SNmodel = Gaussian("SN", x0=[-0.35, -0.2], q=1.0, phi=0.0, sigma=0.05)
SNmodel.flux.to_static(None) # make live param
SNmodel.x0.to_dynamic()
Galaxymodel = Gaussian("Galaxy", x0=[0.2, 0.2], q=0.6, phi=0.5, sigma=0.3, flux=1.0)
Galaxymodel.to_dynamic()
lightcurvemodel = Gaussian1D("lightcurvemodel", t0=-3.0, sigma=2.5, peak_flux=0.25)
lightcurvemodel.to_dynamic()
hierarchicalmodel = HierarchicalModel("hierarchical", SNmodel, Galaxymodel, lightcurvemodel, times)
likelihood3 = Likelihood(
"likelihood3", hierarchicalmodel, data, sigma_read=sigma_read, exp_time=exp_time
)
likelihood3.graphviz()
Now we have a likelihood and we can run everything just like before, except that it will all be much more efficient now. Instead of just rerunning an identical analysis, lets try something more computationally intensive, a full MCMC sampling of the likelihood. caskade turns our simulator and likelihood into simple functions of a 1D vector, we can use other packages besides scipy.optimize.minimize to analyze our data now. Here we try the emcee package for MCMC sampling.
vsim = torch.vmap(likelihood3)
# Log-likelihood function
def density(x):
return vsim(torch.as_tensor(x, dtype=torch.float32)).numpy()
params = likelihood3.get_values()
nwalkers = 32
ndim = len(params)
sampler = emcee.EnsembleSampler(nwalkers, ndim, density, vectorize=True)

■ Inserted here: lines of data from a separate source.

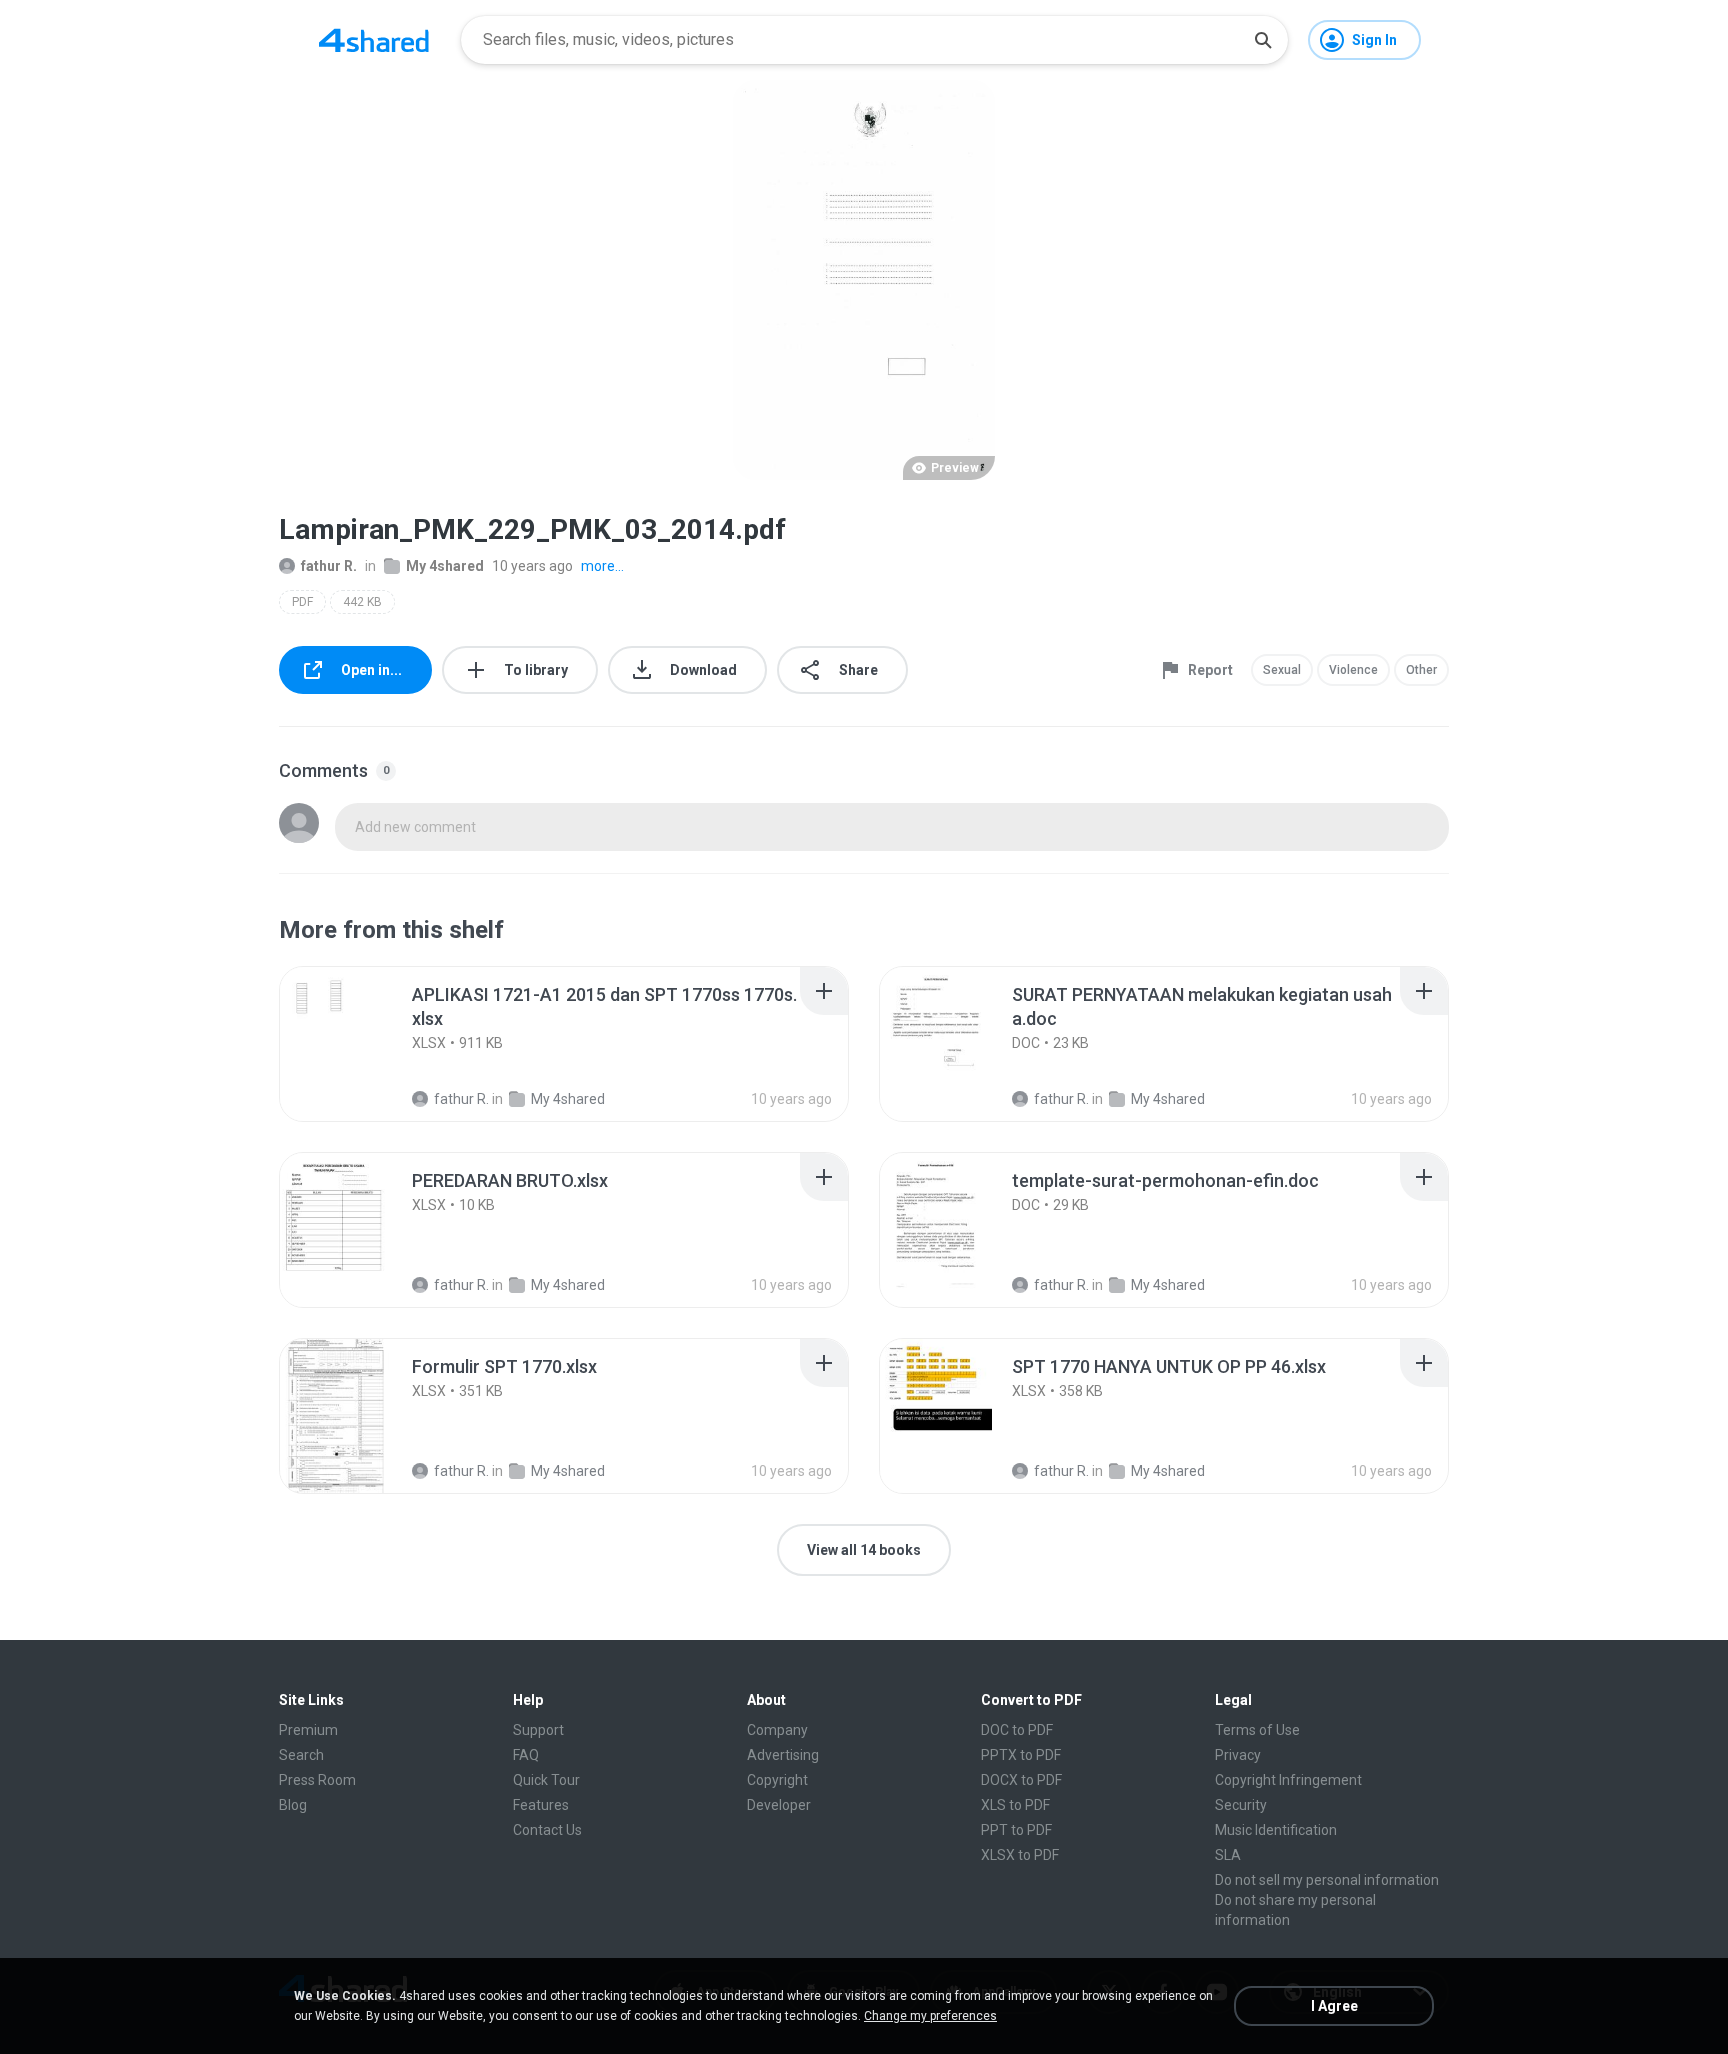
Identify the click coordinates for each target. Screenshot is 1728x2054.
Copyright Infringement (1288, 1780)
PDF (302, 602)
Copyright (777, 1780)
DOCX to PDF (1021, 1780)
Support (538, 1730)
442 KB (362, 602)
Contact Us (547, 1830)
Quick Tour (546, 1780)
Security (1241, 1805)
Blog (293, 1805)
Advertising (783, 1755)
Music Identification (1276, 1830)
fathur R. (329, 566)
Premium (308, 1730)
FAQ (526, 1755)
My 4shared (445, 566)
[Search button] (1263, 40)
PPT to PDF (1016, 1830)
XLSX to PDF (1020, 1855)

params = params * (1 + 0.1 * torch.randn(nwalkers, ndim, dtype=torch.float32))
print("burn-in")
state = sampler.run_mcmc(params, 100, skip_initial_state_check=True) # burn-in
sampler.reset()
print("production")
state = sampler.run_mcmc(state, 1000) # production
burn-in
production
For reference, on my laptop at least, likelihood3 is about 3 times faster than likelihood2 despite them describing the same model. This is the advantage of batching.
End note#
Now we are at the end you might think to yourself “wouldn’t it have been easier to just write the final model directly rather than using caskade?” And in a sense you are right. One could probably sit down and write this model out as a single class or a small series of functions. The problem is that science is an iterative process and you will likely not begin your project by simply sitting down and writing a complete model of every feature in your data. You will experiment, and break things, and increase complexity, and backtrack, and change goals, and so on as the project changes in scope and the objective becomes clearer. What caskade really accomplishes is letting you do all that iteration quickly, without re-writing each time, in a less error prone way, letting you see changes visually in the graph, and letting a project grow in scale naturally. caskade is built for the scientific development process, and those who use it don’t turn back.